(Collected data)

☆ ☆ ☆ ☆ ☆

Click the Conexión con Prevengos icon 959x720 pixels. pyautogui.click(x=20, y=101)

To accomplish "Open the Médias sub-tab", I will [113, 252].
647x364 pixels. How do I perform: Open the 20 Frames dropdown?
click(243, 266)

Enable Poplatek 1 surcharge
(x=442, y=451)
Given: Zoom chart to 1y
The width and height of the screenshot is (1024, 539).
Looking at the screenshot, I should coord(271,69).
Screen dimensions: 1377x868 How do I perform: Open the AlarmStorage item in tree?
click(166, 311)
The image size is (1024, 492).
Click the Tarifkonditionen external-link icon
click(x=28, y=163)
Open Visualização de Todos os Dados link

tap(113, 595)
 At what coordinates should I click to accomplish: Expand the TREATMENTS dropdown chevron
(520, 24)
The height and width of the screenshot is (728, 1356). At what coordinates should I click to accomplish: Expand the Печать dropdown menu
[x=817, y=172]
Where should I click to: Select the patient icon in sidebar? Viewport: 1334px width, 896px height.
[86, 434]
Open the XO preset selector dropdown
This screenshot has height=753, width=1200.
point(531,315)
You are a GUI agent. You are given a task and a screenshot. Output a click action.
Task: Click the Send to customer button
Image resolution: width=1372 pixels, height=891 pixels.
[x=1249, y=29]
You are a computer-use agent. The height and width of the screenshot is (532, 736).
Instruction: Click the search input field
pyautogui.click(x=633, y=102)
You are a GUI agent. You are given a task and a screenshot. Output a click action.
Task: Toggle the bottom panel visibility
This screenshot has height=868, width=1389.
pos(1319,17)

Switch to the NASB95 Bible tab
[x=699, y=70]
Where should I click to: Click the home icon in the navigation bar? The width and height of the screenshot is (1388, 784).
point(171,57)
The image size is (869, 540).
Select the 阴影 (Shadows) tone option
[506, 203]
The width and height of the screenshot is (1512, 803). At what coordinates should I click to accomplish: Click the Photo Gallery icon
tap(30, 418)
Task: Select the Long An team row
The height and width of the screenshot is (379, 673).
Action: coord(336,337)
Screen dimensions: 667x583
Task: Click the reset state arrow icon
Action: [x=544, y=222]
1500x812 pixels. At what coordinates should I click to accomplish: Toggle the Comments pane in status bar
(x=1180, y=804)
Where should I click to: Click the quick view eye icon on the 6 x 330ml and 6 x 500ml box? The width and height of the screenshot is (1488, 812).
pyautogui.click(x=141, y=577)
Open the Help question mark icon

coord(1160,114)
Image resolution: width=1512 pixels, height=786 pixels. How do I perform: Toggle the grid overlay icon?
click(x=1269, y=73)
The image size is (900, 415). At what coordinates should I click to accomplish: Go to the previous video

☆ ☆ ☆ ☆ ☆

### [WRITTEN EXERCISE]
Lay out all of the items above as a JSON list of strings, with one string for each line and no blank lines.

### [THE SOLUTION]
[
  "Click the Conexión con Prevengos icon 959x720 pixels. pyautogui.click(x=20, y=101)",
  "To accomplish \"Open the Médias sub-tab\", I will [113, 252].",
  "647x364 pixels. How do I perform: Open the 20 Frames dropdown?",
  "click(243, 266)",
  "Enable Poplatek 1 surcharge",
  "(x=442, y=451)",
  "Given: Zoom chart to 1y",
  "The width and height of the screenshot is (1024, 539).",
  "Looking at the screenshot, I should coord(271,69).",
  "Screen dimensions: 1377x868 How do I perform: Open the AlarmStorage item in tree?",
  "click(166, 311)",
  "The image size is (1024, 492).",
  "Click the Tarifkonditionen external-link icon",
  "click(x=28, y=163)",
  "Open Visualização de Todos os Dados link",
  "tap(113, 595)",
  " At what coordinates should I click to accomplish: Expand the TREATMENTS dropdown chevron",
  "(520, 24)",
  "The height and width of the screenshot is (728, 1356). At what coordinates should I click to accomplish: Expand the Печать dropdown menu",
  "[x=817, y=172]",
  "Where should I click to: Select the patient icon in sidebar? Viewport: 1334px width, 896px height.",
  "[86, 434]",
  "Open the XO preset selector dropdown",
  "This screenshot has height=753, width=1200.",
  "point(531,315)",
  "You are a GUI agent. You are given a task and a screenshot. Output a click action.",
  "Task: Click the Send to customer button",
  "Image resolution: width=1372 pixels, height=891 pixels.",
  "[x=1249, y=29]",
  "You are a computer-use agent. The height and width of the screenshot is (532, 736).",
  "Instruction: Click the search input field",
  "pyautogui.click(x=633, y=102)",
  "You are a GUI agent. You are given a task and a screenshot. Output a click action.",
  "Task: Toggle the bottom panel visibility",
  "This screenshot has height=868, width=1389.",
  "pos(1319,17)",
  "Switch to the NASB95 Bible tab",
  "[x=699, y=70]",
  "Where should I click to: Click the home icon in the navigation bar? The width and height of the screenshot is (1388, 784).",
  "point(171,57)",
  "The image size is (869, 540).",
  "Select the 阴影 (Shadows) tone option",
  "[506, 203]",
  "The width and height of the screenshot is (1512, 803). At what coordinates should I click to accomplish: Click the Photo Gallery icon",
  "tap(30, 418)",
  "Task: Select the Long An team row",
  "The height and width of the screenshot is (379, 673).",
  "Action: coord(336,337)",
  "Screen dimensions: 667x583",
  "Task: Click the reset state arrow icon",
  "Action: [x=544, y=222]",
  "1500x812 pixels. At what coordinates should I click to accomplish: Toggle the Comments pane in status bar",
  "(x=1180, y=804)",
  "Where should I click to: Click the quick view eye icon on the 6 x 330ml and 6 x 500ml box? The width and height of the screenshot is (1488, 812).",
  "pyautogui.click(x=141, y=577)",
  "Open the Help question mark icon",
  "coord(1160,114)",
  "Image resolution: width=1512 pixels, height=786 pixels. How do I perform: Toggle the grid overlay icon?",
  "click(x=1269, y=73)",
  "The image size is (900, 415). At what coordinates should I click to accomplish: Go to the previous video"
]